[Start of Given passage]

STAT 1261/2260 Project Guidelines
Teams
• Team size
– 2 to 4 students
– I will consider smaller team sizes but you should give convincing justification. In particular, you need to convince me you have the capacity to complete the project with less people.
• Team request
– Email me with your request to form a team.
– One team member should email, with a Cc to the other members. Your email should include a list of the team members and their majors.
Scope
I only expect you to use the techniques that I have shown you in the lectures. You should not use any techniques that you do not understand.
I would prefer that you do relatively simple, clear analyses using simple techniques than complex analyses that you do not fully understand. Your job as a data scientist is to draw clear conclusions from data.
Suggested Structure
See the rubric for the requirements of your project files.
I also recommend that you:
• Download the data you are working on, and save it with your project files. Leave instructions on how I can get the original data that you downloaded.
• Consider using a “setup” file, such as a markdown file, that runs once, to set up the project. For example, it might install any libraries that you will use. It may download the data from a URL and save it to your project directory.
Part I and Part II of the Project
Part I Data Wrangling and Visualization
The first part of the project will concentrate on data exploration. Your task involves selecting a dataset of and delving into a comprehensive analysis of the data. This includes utilizing graphical displays and summary statistics to gain insights from the dataset. To illustrate, try to address the following questions:
• What is the distribution of each variable? Is the distribution roughly symmetric? Any extreme values? Is it approximately normal?

[End of Given passage]
[Start of Supplied information]

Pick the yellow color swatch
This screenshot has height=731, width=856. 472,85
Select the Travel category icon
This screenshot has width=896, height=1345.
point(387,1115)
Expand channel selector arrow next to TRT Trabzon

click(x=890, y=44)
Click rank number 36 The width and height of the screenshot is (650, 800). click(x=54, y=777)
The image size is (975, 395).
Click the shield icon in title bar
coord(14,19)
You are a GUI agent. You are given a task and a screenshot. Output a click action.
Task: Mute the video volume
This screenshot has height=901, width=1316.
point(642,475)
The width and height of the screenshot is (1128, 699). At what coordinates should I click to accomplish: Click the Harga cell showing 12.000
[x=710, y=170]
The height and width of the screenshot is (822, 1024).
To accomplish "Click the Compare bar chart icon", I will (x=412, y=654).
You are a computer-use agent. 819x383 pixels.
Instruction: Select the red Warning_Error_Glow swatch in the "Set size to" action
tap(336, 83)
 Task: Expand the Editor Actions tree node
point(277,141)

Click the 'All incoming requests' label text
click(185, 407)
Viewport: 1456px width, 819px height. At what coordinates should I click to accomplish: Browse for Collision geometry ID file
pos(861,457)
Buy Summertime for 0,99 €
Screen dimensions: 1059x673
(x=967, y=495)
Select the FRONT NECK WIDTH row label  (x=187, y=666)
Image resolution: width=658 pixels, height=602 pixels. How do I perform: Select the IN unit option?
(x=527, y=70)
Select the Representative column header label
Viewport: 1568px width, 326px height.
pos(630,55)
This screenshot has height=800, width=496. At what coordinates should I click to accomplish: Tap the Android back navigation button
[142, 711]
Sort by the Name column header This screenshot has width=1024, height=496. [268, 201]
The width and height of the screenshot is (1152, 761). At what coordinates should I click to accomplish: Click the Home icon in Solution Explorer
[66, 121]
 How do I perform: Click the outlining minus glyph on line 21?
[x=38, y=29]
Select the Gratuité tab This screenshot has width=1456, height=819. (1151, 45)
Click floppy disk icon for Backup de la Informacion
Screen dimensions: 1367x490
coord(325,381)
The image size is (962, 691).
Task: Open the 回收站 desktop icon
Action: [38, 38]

[End of Supplied information]

Request A
Decide whether each statement agrees with the project guidelines, and answer yes or no for each, quoting the words from the guidelines that settle it: (i) A team may have between two and four students. (ii) Every team member should send the instructor a separate email. (iii) The instructor prefers complex analyses to simple ones.
Request B
Pick up the STAT 1261/2260 project guidelines after their final line and keep writing them.
The records were taken from a source other than the project guidelines.

Task answer A
(i) Yes: "2 to 4 students"
(ii) No: "One team member should email, with a Cc to the other members."
(iii) No: "I would prefer that you do relatively simple, clear analyses using simple techniques than complex analyses that you do not fully understand."

Task answer B
• What relationships can be observed between the variables? You can employ graphs and descriptive statistics to answer this question.
• Based on the answers to the preceding questions, what hypotheses can you formulate for testing? Which variable can be considered as a response variable? Which variables appear to be valuable in the estimation or prediction of the response variable?
Part II Modeling
Based on your findings from Part I, choose a few machine learning models to fit. Make sure that you tune their parameters to optimize the models according to some model assessment criteria.
Project Report
The first part of the project report should be roughly between 1000 and 1500 words of explanatory text and code, and the final report (including Parts I and II) should be between 1500 and 3000 words, not including figures and tables.
It can be in the form of a PDF, Word, or HTML document. Note that your R Markdown file needs to be submitted as well.
Project Calendar
Week | Date (Monday) | Task |
1 | Aug. 28 | Start to form teams |
2 | Sept. 4 | Data exploration |
3 | Sept. 11 | Data exploration |
4 | Sept. 18 | Teams finalized |
5 | Sept. 25 | Start to work on Part 1 |
6 | Oct. 2 | |
7 | Oct. 9 | |
8 | Oct. 16 | Part 1 Due on Oct. 20 |
9 | Oct. 23 | Start to work on Part 2 |
10 | Oct. 30 | |
11 | Nov. 6 | |
12 | Nov. 13 | |
13 | Nov. 20 | Thanksgiving Break |
14 | Nov. 27 | Part 2 Due on Dec. 1 |
15 | Dec. 4 | Project Presentations |
Presentation
Your project presentations are short presentations on your project to me, your instructor, and the rest of the class.
Presentation Details
• The project presentations should be 5-7 minutes.
• You should send your slides to me the day before the presentation day.
• I will video record the presentations, to make sure that the grading is fair and consistent.
Goal of the presentation
The goal of the project presentation is to get quickly to your main conclusions, and the evidence for these conclusions. A good presentation will help your listeners engage with your analysis, and think about new questions to ask. The focus of the presentation should be on the following:
• Summarize your data.
• Describe your main analysis strategy.
• Describe your main findings.
• Draw conclusions with care, citing evidence from your data, and from any relevant literature.
What if you get the “opposite” conclusion or no conclusion?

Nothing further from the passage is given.